*RECORDED INFORMATION*
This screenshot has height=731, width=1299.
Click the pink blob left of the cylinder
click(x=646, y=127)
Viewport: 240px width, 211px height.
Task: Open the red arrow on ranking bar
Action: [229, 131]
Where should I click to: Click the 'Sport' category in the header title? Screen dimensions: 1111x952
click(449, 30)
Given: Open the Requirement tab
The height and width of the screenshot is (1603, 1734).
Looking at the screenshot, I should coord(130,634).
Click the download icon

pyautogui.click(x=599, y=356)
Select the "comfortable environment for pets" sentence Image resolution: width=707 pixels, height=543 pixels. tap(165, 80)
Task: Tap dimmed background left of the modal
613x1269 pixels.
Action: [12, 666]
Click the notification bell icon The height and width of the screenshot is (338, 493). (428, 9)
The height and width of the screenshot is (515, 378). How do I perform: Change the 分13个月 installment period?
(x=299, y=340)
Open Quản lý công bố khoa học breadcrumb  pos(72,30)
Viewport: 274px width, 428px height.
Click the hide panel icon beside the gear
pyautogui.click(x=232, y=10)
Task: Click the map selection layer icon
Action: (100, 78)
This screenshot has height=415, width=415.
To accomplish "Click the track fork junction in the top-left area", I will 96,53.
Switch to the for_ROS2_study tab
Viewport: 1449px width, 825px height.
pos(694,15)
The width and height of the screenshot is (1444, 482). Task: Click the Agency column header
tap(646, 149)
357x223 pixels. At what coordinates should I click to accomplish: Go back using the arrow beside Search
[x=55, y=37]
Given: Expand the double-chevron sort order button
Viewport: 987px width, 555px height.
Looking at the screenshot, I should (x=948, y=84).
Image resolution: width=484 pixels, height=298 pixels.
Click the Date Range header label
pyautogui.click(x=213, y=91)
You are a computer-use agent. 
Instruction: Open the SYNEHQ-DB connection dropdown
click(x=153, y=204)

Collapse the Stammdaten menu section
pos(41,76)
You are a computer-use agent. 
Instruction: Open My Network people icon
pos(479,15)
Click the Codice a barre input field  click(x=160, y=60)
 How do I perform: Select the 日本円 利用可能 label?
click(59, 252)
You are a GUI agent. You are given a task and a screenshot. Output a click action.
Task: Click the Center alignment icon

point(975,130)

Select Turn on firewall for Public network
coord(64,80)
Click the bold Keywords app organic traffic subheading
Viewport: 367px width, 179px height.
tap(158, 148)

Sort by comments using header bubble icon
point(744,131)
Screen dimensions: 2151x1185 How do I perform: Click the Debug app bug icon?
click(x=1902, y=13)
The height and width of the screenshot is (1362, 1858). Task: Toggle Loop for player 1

*TASK INSTRUCTIONS*
Put these records into a numbered list, one item per line, with the blank lines left out.

*TASK RESPONSE*
1. This screenshot has height=731, width=1299.
2. Click the pink blob left of the cylinder
3. click(x=646, y=127)
4. Viewport: 240px width, 211px height.
5. Task: Open the red arrow on ranking bar
6. Action: [229, 131]
7. Where should I click to: Click the 'Sport' category in the header title? Screen dimensions: 1111x952
8. click(449, 30)
9. Given: Open the Requirement tab
10. The height and width of the screenshot is (1603, 1734).
11. Looking at the screenshot, I should coord(130,634).
12. Click the download icon
13. pyautogui.click(x=599, y=356)
14. Select the "comfortable environment for pets" sentence Image resolution: width=707 pixels, height=543 pixels. tap(165, 80)
15. Task: Tap dimmed background left of the modal
16. 613x1269 pixels.
17. Action: [12, 666]
18. Click the notification bell icon The height and width of the screenshot is (338, 493). (428, 9)
19. The height and width of the screenshot is (515, 378). How do I perform: Change the 分13个月 installment period?
20. (x=299, y=340)
21. Open Quản lý công bố khoa học breadcrumb  pos(72,30)
22. Viewport: 274px width, 428px height.
23. Click the hide panel icon beside the gear
24. pyautogui.click(x=232, y=10)
25. Task: Click the map selection layer icon
26. Action: (100, 78)
27. This screenshot has height=415, width=415.
28. To accomplish "Click the track fork junction in the top-left area", I will 96,53.
29. Switch to the for_ROS2_study tab
30. Viewport: 1449px width, 825px height.
31. pos(694,15)
32. The width and height of the screenshot is (1444, 482). Task: Click the Agency column header
33. tap(646, 149)
34. 357x223 pixels. At what coordinates should I click to accomplish: Go back using the arrow beside Search
35. [x=55, y=37]
36. Given: Expand the double-chevron sort order button
37. Viewport: 987px width, 555px height.
38. Looking at the screenshot, I should (x=948, y=84).
39. Image resolution: width=484 pixels, height=298 pixels.
40. Click the Date Range header label
41. pyautogui.click(x=213, y=91)
42. You are a computer-use agent. 
43. Instruction: Open the SYNEHQ-DB connection dropdown
44. click(x=153, y=204)
45. Collapse the Stammdaten menu section
46. pos(41,76)
47. You are a computer-use agent. 
48. Instruction: Open My Network people icon
49. pos(479,15)
50. Click the Codice a barre input field  click(x=160, y=60)
51.  How do I perform: Select the 日本円 利用可能 label?
52. click(59, 252)
53. You are a GUI agent. You are given a task and a screenshot. Output a click action.
54. Task: Click the Center alignment icon
55. point(975,130)
56. Select Turn on firewall for Public network
57. coord(64,80)
58. Click the bold Keywords app organic traffic subheading
59. Viewport: 367px width, 179px height.
60. tap(158, 148)
61. Sort by comments using header bubble icon
62. point(744,131)
63. Screen dimensions: 2151x1185 How do I perform: Click the Debug app bug icon?
64. click(x=1902, y=13)
65. The height and width of the screenshot is (1362, 1858). Task: Toggle Loop for player 1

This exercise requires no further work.